REQUIREMENTS: Render the data starting with the line containing "Where should I" and going on through the line containing "pyautogui.click(x=1076, y=735)" as a two-column CSV with the headers instruction and action, one row for each text with its answer. Place each value in a single quoted field with line breaks replaced by spaces, and leave the pictures out.

RECORDS FOR THIS TASK:
-- Begin --

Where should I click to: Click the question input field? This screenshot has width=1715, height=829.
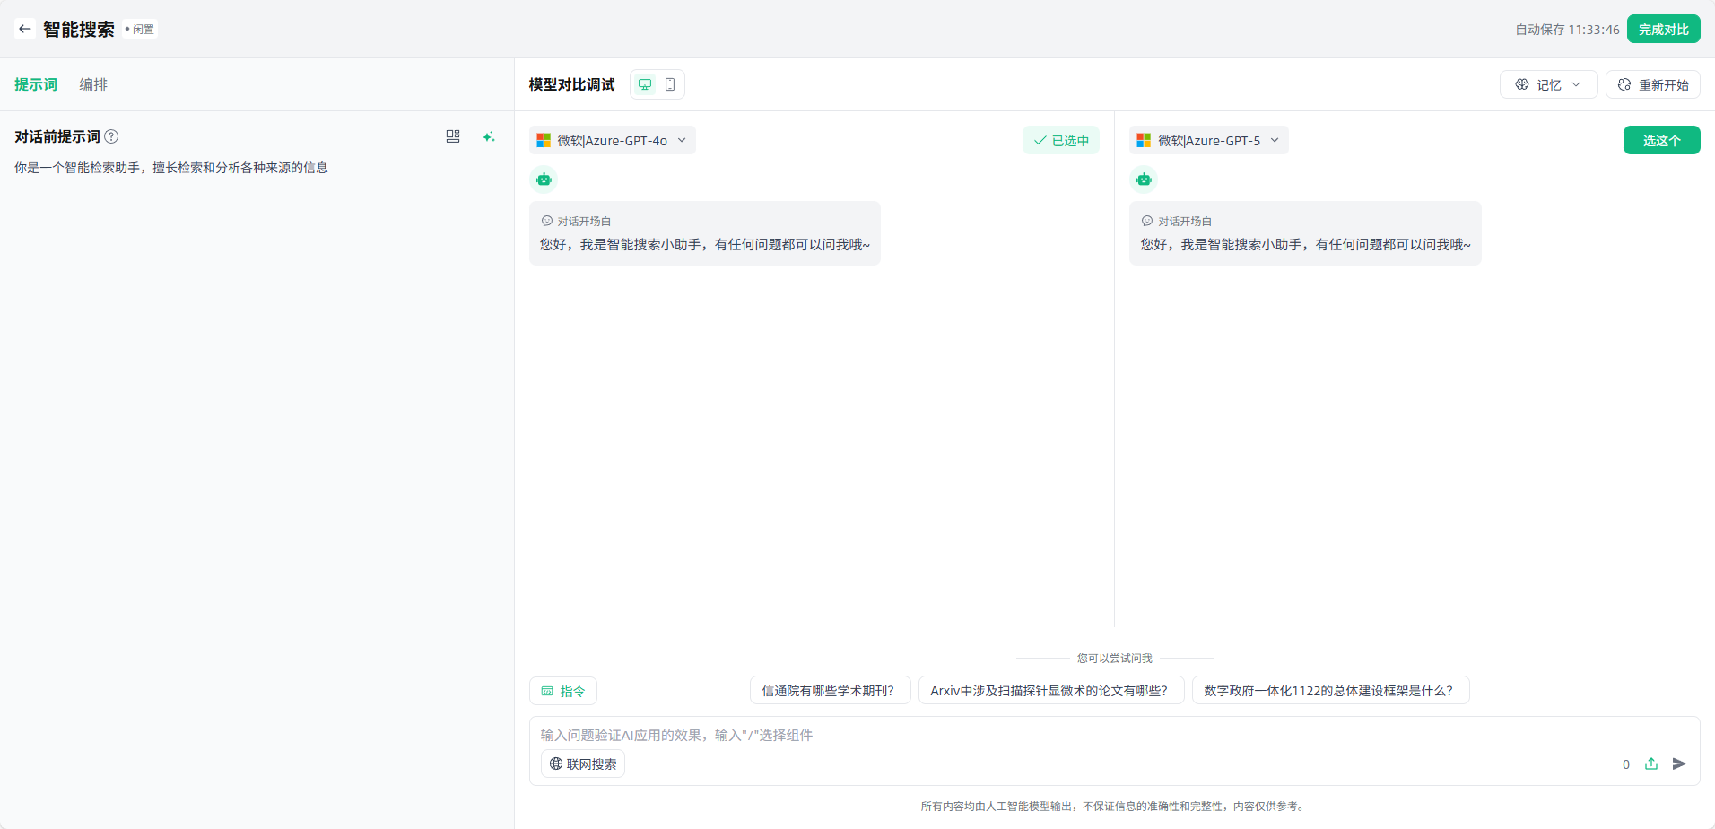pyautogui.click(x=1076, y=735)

-- End --
-- Begin --

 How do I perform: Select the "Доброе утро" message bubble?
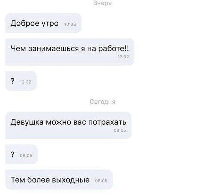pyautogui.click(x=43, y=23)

-- End --
-- Begin --

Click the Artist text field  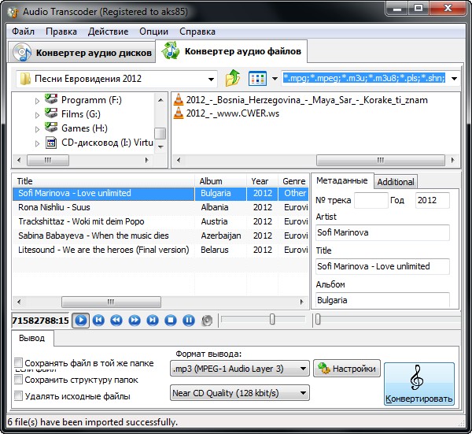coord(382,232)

-- End --

RIGHT ANSWER:
instruction,action
"Where should I click to: Click the question input field? This screenshot has width=1715, height=829.","pyautogui.click(x=1076, y=735)"